お知らせ
きっと馬九いく!大堀相馬焼は浪江の皆さんと共に(10)豊嶋宏さん
第10回:豊嶋宏さん
豊嶋歯科医院 院長
浪江町大堀地区に受け継がれてきた伝統工芸品「大堀相馬焼」。左馬(右に出るものがいない)、九頭馬(馬九行久=うまくいく)の絵柄は、日常使いだけでなく縁起物として開店祝いなどの贈答にも用いられ、喜ばれてきました。このシリーズでは、少しずつ活気を取り戻しつつある浪江町で事業を再開している方々をお訪ねし、抱負を伺います。
今回は、2018年8月1日に浪江町権現堂で診療を再開した町民待望の歯科医院、豊嶋歯科の豊嶋宏さんをご紹介します。
“健口”を守る、まちの歯医者さんの再開
「たとえば肉食動物は、食べられなくなったらもう死ぬしかないでしょ。食べ物を身体に取り入れるための入口である歯は、そういう意味では内臓よりも重要な臓器なんです。みんな無くなるまで気がつきませんけどね」
そうおっしゃる豊嶋歯科の豊嶋宏院長は、今年(2018年)65歳。「私はもちろん全部、自分の歯ですよ。自分の歯で食べられるというのは何より大事」と、口内の健康=“健口”の大切さをお説きになります。
現在の町内居住者の4割超が高齢者(65歳以上)という浪江町にあって、医療機関の重要性は言うまでもありません。町は2017年3月末の一部避難指示解除に合わせて町営診療所を開設し、内科・外科の診療を行ってきました。そして1年4か月後の2018年8月、民間の医療者として初めて、豊嶋歯科医院が診療を再開したのです。高齢者にとっての義歯(入れ歯)の調整などは、まさに「食べられるかどうか」に直結する問題ですから、待望の「まちの歯医者さん」再開だったのでした。
大震災・原発事故の後、福島市や只見町を経て、北海道新ひだか町で歯科医としての仕事を続けてこられた豊嶋さん。「いつかは浪江にもどって仕事がしたい」という思いを持ち、年に2~3回は北海道から浪江に帰って、お墓参りはもちろんご自宅の手入れも続けてきたそうです。しかし豊嶋さんは、避難指示解除が決まったら無条件で帰還を決めたわけではありませんでした。
歯科医院は人口3,000人あたり1軒程度が適正といわれるところ、避難指示解除から1年たっても町内の居住人口は500人足らず。「帰還人口がどのくらいになるかを見極める必要があった」とおっしゃる豊嶋さんですが、それでも悩んだ末、豊嶋歯科医院のドアが再び開かれることになったのです。
遠くからも来院する患者さんたち――「再開してよかった」
そのドアを入ると、明るい待合室の内装も診療設備もすべて真新しく、以前は黄色だったという外壁も明るいブルーに生まれ変わっています。

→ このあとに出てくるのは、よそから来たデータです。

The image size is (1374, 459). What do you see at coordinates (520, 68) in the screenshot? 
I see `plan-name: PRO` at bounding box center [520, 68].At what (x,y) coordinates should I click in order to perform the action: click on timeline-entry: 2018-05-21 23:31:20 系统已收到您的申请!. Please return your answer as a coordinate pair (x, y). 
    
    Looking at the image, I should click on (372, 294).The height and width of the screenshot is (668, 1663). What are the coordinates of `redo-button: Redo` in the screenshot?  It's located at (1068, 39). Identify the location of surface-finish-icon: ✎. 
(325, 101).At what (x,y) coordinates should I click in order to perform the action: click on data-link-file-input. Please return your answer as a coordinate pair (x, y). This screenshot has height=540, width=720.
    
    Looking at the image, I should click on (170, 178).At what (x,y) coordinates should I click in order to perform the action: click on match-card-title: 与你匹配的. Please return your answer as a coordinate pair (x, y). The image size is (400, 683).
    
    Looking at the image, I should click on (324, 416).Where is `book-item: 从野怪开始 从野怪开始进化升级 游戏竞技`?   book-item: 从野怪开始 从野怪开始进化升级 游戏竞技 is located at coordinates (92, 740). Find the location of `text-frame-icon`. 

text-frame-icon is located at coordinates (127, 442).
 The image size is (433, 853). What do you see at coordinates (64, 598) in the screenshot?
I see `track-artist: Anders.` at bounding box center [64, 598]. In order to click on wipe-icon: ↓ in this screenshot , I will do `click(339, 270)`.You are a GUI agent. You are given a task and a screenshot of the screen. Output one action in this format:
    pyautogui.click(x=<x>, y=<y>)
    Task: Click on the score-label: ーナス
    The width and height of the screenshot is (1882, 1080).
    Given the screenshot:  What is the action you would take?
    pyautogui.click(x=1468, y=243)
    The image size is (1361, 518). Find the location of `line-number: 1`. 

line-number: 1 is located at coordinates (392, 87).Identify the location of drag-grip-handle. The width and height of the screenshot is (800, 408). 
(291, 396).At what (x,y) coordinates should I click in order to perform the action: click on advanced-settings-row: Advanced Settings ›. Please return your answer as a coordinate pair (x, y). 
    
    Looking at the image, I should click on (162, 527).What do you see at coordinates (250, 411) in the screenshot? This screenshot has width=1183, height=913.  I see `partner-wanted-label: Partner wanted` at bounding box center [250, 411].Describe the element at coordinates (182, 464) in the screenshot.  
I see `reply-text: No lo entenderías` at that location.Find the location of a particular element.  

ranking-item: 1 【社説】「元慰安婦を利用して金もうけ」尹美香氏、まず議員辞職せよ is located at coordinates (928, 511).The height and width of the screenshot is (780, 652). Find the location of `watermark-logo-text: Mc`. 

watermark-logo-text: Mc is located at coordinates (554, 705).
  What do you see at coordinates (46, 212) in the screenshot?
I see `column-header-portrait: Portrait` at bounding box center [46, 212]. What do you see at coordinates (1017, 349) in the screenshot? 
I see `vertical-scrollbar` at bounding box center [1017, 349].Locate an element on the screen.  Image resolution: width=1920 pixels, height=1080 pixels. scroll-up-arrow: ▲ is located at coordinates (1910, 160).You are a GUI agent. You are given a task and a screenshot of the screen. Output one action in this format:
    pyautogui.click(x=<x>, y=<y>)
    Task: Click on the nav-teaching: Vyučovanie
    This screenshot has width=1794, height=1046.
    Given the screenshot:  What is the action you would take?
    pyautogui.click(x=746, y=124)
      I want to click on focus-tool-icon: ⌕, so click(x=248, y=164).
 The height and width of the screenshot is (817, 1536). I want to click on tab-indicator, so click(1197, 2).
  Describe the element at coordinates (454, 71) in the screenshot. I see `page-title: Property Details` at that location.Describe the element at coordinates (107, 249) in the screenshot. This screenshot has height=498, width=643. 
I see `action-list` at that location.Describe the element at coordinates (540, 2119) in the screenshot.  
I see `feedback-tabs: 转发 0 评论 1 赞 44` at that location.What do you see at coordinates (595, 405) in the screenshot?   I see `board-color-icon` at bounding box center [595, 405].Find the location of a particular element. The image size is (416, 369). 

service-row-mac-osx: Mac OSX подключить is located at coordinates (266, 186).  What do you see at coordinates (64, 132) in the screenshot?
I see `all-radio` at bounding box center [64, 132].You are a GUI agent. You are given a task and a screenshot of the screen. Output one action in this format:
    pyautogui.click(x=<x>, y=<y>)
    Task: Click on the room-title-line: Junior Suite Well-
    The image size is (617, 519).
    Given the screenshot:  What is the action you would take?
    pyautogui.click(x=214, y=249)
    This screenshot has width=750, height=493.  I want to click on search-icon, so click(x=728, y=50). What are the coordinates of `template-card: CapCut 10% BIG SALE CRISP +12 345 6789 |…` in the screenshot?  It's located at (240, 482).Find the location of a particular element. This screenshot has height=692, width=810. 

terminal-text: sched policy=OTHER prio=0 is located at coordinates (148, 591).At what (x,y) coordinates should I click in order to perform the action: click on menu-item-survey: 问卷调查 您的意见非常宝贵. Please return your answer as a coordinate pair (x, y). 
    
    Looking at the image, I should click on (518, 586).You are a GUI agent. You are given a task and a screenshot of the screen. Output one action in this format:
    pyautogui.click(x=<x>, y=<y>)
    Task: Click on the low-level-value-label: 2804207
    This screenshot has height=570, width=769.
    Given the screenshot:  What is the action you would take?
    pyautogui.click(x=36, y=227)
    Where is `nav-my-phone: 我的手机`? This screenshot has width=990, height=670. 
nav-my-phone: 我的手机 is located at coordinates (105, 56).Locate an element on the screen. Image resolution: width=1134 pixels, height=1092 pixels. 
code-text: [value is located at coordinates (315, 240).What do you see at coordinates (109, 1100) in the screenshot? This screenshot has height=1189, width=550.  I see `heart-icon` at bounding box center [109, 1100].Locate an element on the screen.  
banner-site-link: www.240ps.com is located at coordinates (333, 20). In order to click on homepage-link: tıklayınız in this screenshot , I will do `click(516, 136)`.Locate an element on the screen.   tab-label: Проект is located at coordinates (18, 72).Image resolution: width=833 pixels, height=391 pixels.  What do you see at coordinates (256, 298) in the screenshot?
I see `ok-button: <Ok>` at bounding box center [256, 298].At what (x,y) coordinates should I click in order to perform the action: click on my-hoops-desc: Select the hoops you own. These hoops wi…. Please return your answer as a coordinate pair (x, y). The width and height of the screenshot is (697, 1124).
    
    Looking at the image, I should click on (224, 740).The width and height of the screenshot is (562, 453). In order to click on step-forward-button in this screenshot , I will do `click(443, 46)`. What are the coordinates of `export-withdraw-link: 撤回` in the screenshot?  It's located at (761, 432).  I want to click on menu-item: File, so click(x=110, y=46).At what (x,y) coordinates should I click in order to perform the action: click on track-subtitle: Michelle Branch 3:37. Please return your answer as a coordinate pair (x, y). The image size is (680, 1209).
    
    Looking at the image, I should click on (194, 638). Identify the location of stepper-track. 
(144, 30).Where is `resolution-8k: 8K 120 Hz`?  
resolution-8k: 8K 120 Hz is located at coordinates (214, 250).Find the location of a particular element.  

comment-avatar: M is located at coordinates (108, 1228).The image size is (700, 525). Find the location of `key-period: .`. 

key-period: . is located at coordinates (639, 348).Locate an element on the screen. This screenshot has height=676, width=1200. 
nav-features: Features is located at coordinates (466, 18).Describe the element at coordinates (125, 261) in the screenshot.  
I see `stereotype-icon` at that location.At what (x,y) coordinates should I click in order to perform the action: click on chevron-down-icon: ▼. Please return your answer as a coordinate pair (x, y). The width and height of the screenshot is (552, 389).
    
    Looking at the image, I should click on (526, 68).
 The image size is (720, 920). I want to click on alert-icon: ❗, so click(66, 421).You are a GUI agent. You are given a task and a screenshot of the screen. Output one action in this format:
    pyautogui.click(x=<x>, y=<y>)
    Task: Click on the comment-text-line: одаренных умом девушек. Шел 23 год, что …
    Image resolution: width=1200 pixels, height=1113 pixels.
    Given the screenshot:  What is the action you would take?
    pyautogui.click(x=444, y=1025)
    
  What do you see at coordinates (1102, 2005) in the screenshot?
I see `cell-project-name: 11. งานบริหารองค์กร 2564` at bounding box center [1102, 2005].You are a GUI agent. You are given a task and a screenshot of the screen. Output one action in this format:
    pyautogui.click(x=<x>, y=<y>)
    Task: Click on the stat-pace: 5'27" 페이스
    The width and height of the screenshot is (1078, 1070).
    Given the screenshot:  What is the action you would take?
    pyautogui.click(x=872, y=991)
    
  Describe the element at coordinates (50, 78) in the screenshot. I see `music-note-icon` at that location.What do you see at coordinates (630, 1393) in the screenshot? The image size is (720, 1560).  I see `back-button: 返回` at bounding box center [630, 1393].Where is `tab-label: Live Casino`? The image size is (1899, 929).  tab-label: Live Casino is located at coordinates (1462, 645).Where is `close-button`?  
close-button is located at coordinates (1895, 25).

大きな決断をされた豊嶋さんには、新生・豊嶋歯科医院の出発をお祝いして、休閑窯(半谷秀辰さん)の夫婦湯呑みを贈呈しました。
取材前、大堀相馬焼はあまり詳しくないんだけど、とおっしゃっていた豊嶋さんですが、黒い釉のかかった外観をご覧になって、「ああ、これは新しいスタイルの相馬焼ですね」。たしかに内側には青ひびや縁起の良い走り駒の絵も入っていますが、外側のブラックの紋様がモダンな印象になっています。
「震災前から大堀相馬焼も進化していましたよね。色も形も、若い作家さんたちがどんどん新しいバリエーションを生み出しているのがいいなと思っていました」
その窯元たちは各地で窯を再開した後も、伝統的なスタイルに加えてそれぞれ新作に力を入れていますから、大堀相馬焼春の新作展などでぜひご覧いただければと思います。
さて、豊嶋歯科の診療再開からまもなく半年。これまで、毎日予想以上に多くの患者さんがいらしているそうです。 「町内や近隣の南相馬だけでなく、わざわざ福島や二本松、郡山などからも以前の患者さんが来てくださるんですよ。それは本当に有難くうれしいですね。再開してよかったと思います」
まだ買い物環境も医療環境も整備されたとはいえない浪江町内での暮らしに、不安や不満がない方はいないでしょう。それでも故郷に戻る選択をした人、新しく町民になる人は着実に増え続けています。すべての住民の“健口”を守る大切な「地域の歯医者さん」、豊嶋先生がいつまでもお元気で診療を続けられますようお祈りいたします。